Domenico, credendo di trovarsi in luogo
proibito e di disturbare, fece atto di fuggire, ma quell’uomo riprese: “Vieni,
vieni, non avere paura, vieni a vedere...”.
Allora Domenico, avendo ancora il cane
vicino a sé, si avvicinò; voleva dire qualche cosa, ma fu ancora quell’uomo a
parlare per primo e sorridendo gli disse: “Come ci hai trovato in questo luogo
solitario...?”.
Il ragazzo si fece coraggio e rispose: “È
stato lui, disse, come per scaricarsi di una certa colpa, a condurmi qui, e
indicò il cane. Ma... tu chi sei? Che cosa fai?”
“Noi, come vedi, siamo dei monaci;
abbiamo trovato questo luogo silenzioso e appartato e ci siamo fermati qui. Tu
devi sapere che i monaci sono coloro che, accogliendo l’invito ad una vita
seria ed impegnata offerto loro da Dio e da san Benedetto, l’abbracciano,
lavorano; la nostra regola dice: “Ora et labora”, cioè “Prega e lavora” e, come
vedi, noi studiamo, lavoriamo, preghiamo, là, in quella chiesetta...” e, così
dicendo, gliela indicò laggiù in fondo al viale.
Allora Domenico, seguito dal suo
cagnolino, entrò nel cancello e vide orti, giardini, laboratori, il pozzo; nel
pozzo c’era la catena e alla catena era legato un secchio.

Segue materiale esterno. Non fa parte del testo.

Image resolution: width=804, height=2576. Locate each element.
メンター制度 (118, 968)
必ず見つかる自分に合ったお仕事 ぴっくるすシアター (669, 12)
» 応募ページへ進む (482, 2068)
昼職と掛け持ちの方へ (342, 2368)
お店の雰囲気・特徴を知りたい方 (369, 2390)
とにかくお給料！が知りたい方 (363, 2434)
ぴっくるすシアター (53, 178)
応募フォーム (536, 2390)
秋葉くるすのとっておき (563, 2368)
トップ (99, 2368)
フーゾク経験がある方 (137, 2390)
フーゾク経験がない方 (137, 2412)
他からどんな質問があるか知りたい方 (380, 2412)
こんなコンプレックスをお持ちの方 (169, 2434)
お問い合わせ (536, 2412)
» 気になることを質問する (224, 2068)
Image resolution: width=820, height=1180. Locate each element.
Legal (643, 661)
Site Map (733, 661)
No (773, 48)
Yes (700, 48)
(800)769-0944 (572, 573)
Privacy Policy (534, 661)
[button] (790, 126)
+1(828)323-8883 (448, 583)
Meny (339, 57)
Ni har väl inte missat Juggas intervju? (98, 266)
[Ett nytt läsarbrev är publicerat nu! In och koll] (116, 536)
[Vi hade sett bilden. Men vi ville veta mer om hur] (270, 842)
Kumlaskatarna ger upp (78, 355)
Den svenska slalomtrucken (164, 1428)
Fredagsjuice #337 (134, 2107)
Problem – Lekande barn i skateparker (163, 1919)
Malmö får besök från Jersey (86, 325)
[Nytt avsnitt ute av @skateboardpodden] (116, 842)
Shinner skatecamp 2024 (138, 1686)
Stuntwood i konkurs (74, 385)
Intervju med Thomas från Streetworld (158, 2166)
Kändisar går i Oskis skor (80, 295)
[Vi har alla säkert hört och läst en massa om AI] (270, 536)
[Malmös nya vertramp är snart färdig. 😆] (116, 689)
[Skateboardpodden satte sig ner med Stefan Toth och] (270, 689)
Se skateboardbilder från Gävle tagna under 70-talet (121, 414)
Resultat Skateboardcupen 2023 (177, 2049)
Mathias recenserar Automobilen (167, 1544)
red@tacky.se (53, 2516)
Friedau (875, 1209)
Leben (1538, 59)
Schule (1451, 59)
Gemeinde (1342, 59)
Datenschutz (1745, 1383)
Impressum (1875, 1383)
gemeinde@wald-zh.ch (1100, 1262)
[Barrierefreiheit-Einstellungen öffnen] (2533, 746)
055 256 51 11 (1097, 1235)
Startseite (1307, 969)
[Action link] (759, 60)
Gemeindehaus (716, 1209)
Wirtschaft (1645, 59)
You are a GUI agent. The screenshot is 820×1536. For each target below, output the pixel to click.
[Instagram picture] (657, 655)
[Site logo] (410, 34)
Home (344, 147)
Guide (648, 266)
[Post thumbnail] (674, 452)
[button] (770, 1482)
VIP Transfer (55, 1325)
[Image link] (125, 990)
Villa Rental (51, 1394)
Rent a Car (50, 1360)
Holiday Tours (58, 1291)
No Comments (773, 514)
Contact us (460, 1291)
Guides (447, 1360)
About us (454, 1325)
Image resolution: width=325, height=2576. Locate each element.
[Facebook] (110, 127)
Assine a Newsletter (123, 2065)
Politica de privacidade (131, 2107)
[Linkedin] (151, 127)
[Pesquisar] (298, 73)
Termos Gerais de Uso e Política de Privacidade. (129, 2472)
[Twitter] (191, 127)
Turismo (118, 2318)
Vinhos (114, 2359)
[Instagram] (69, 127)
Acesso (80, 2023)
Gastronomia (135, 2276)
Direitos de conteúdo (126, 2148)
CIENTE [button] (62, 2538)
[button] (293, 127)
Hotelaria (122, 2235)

“Mi dai da bere?” chiese Domenico al
bianco operaio del silenzio.
“Oh, sì, subito!” rispose il monaco
lasciando scivolare la catena nel fondo e traendo su un bel secchio di acqua
freschissima.
Domenico vi accostò le labbra, si dissetò
e ne diede anche al cane.
“Ma tu avrai anche fame” proseguì il
monaco guardandolo negli occhi.
Il piccolo Domenico non rispose, ma il
monaco, esperto, ricordò il vecchio detto: “Chi tace acconsente” e corse a
prendere pane e companatico.
Domenico accettò quell’offerta generosa e
ne mangiò in compagnia dell’amico cane; e intanto guardava le galline, le
pecorelle, le anitre, i porcellini, le oche, i fagiani, le tortore, i colombi e
i tanti attrezzi di lavoro, pieno di meraviglia, perché per lui, in quel
momento, tutto era una scoperta.
“Quella laggiù si può vedere?” chiese
ancora al monaco indicando la chiesetta.
Il monaco l’accompagnò; era una chiesetta
molto antica ed entrati ambedue videro tante luci.
Domenico, mettendosi in ginocchio sulle
lastre di travertino, guardando il bianco monaco disse: “Questo luogo è bello e
mi piace davvero!”. *
* È tradizione che questo luogo corrisponda alla
chiesetta dei santi Benedetto e Mauro in località La Stella di Monsampolo,
anticamente al centro di un grande monastero poi distrutto dalle acque del
fiume, ma soprattutto dal disinteresse degli uomini.